As a user, I would like to be able to view the photos, digital or analogue, on a timeline.

Variation(s)

Sorting images per given metadata field (subject, location, format, etc.)

Proposed Solutions

A request was made by Team C to be able to arrange and display on a timeline images by year or decade during the workshop, especially for the _SGV12 Ernst Brunner collection which is fully digitised. For this particular collection, about 47,800 images were digitised and according to Salsah, ca. 38,850 of those records contain a date (within the hasDate property) .

However, it is not possible to get a chronologically ordered list of all the images without looking up the database. A given downloaded resource do indeed contain (in its header by searching for the appropriate XMP metadata fields) the date when it was digitised but not when it was taken by the photographer (if known).

Exporting all metadata from Salsah

Team B has been in the process of extracting all metadata and data related to the PIA project (SGV_05, SGV_10 and SGV_12) from Salsah and is in collaboration with the DaSCH that manages the virtual research environment.
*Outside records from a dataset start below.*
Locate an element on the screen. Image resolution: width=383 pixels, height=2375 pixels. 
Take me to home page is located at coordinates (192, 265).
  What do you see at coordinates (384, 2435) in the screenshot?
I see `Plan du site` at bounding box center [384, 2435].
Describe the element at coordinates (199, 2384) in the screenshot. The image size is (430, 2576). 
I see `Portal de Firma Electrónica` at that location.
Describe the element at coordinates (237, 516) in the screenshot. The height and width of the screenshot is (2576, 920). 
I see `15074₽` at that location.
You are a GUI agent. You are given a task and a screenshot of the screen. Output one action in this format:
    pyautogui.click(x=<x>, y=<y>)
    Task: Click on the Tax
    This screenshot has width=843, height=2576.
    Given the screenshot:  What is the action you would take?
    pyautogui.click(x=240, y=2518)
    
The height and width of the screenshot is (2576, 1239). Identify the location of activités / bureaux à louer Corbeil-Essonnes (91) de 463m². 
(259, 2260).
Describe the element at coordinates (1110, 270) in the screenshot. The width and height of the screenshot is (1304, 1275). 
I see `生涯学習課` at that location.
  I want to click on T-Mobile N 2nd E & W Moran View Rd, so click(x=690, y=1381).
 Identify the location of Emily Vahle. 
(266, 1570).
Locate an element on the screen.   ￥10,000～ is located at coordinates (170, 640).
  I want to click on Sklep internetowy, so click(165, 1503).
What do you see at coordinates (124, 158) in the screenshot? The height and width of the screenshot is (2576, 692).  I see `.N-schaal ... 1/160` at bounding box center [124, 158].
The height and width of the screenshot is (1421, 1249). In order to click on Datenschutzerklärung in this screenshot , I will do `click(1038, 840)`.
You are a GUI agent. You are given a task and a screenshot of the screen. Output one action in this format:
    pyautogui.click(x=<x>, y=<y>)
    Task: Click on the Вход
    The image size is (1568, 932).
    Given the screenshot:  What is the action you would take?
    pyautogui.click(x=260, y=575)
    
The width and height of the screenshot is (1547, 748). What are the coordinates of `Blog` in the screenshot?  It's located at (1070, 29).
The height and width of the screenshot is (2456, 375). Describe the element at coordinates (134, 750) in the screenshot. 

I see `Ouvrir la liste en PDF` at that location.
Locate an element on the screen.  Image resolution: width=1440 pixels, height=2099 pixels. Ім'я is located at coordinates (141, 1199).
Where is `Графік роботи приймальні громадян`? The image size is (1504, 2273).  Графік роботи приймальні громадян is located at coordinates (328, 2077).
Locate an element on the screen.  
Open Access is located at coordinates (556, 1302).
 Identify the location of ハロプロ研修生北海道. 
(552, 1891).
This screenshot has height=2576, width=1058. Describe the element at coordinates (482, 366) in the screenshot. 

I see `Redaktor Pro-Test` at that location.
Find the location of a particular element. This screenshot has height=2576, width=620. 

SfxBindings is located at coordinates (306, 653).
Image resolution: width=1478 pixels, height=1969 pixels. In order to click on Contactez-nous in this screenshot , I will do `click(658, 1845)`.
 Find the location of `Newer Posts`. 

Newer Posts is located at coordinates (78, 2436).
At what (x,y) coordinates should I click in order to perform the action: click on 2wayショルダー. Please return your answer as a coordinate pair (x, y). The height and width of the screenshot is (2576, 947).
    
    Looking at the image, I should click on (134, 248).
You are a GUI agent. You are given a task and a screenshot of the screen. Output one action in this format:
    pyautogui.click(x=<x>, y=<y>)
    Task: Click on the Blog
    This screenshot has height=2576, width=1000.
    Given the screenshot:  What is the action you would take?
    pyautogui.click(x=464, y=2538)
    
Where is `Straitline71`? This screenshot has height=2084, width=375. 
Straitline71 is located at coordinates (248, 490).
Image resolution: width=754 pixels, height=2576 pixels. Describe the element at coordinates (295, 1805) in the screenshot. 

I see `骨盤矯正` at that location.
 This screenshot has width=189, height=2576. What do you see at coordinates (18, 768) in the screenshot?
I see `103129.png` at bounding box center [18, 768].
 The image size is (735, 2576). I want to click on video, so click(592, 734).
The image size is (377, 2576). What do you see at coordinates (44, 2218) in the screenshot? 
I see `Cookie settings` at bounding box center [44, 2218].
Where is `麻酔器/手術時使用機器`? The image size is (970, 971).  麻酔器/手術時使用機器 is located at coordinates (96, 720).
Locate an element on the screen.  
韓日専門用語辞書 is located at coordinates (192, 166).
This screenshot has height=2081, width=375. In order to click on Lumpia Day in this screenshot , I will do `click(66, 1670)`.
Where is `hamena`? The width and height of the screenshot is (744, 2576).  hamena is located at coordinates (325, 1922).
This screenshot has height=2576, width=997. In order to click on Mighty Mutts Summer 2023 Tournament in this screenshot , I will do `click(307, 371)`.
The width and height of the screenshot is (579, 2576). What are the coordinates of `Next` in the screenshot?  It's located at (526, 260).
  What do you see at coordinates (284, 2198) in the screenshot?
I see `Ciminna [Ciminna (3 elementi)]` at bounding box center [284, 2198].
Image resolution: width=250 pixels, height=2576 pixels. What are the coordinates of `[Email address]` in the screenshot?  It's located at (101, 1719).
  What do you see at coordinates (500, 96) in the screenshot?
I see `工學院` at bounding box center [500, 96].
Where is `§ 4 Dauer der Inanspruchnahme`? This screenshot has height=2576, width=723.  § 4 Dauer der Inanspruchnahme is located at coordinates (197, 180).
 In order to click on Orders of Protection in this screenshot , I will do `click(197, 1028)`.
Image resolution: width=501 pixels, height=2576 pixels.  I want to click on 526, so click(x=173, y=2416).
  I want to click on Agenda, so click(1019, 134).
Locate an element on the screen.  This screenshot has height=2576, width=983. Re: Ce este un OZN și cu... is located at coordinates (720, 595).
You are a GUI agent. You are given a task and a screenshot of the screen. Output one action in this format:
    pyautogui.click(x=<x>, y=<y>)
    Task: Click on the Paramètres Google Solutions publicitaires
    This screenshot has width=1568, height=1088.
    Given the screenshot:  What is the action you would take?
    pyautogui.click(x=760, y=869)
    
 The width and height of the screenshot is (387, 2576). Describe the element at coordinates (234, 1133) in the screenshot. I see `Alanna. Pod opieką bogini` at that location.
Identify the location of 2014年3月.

Lukas Rosenthaler created a Python script - that we've slightly modified - and with the following command, we can extract all images in TIFF and their associated metadata in XML:

python3 salsah2xml.py -P sgv -s 4102 --start 0 --nrows -1 --filter sgv:in_collection={ID} --download --write-metadata --restype sgv:image {username} {password} https://www.salsah.org

If we've been able to extract all the images from the SGV_12, we are still in the process of extracting only the metadata as the batch process sometimes encounters invalid characters (such as backspaces) and makes the script breaks and unable to write XML.

Extracting date-based metadata

Once we will have all the associated metadata in XML, we can extract the name of the file (equivalent to its SGV Signature) and the date by using the XML2 utility to a CSV file (very useful for extracting non-repeatable XML tags, attributes and values) rather than waiting for a specific script that will be done for exporting all metadata to a dedicated PIA database.

Amending XMP metadata fields

For adding or modifying metadata in the header of a given image, we can use ExifTool. The XMP metadata fields that we could potentially change are:

The entries must comply with the W3C datetime practice (which is basically based on ISO 8601). For instance, we can enter a year (YYYY), a year and month (YYYY-MM), a complete date (YYYY-MM-DD) and even something more precise with hours, minutes and seconds. What we can't do is enter a range such as a decade or a rough guess like "19XX", "between 1920 and 1930" or "1985?", something that is a common practice within bibliographical and archival records.

Creating a routine to embed dates in all image headers

A batch associating the metadata extracted from the Salsah export by embedding it in the image headers via one or more ExifTool commands will need to be developed to automate the process.

Limitations

Additional Background

julsraemy commented 3 years ago

@thgie will see with Team C what they really want before we make progress. In addition, we want to first extract all metadata before making a decision.

julsraemy commented 3 years ago

All metadata from SGV_10 and SGV_12 have been downloaded. Extraction of id, signature and date in a CSV have also been conducted on SGV_12 using the XML2 utility tool: https://github.com/Participatory-Image-Archives/pia-data-model/blob/main/salsah-export/ernst_brunner_date.csv

thgie commented 3 years ago

In order to minimize exposure to technical issues for this story, I proposed a small webapp that brings images and metadata together. it works on top of the salsah2xml cleanup script and doesn't touch images nor metadata directly.

https://github.com/Participatory-Image-Archives/tool-rough-nav

The client is in process of evaluation.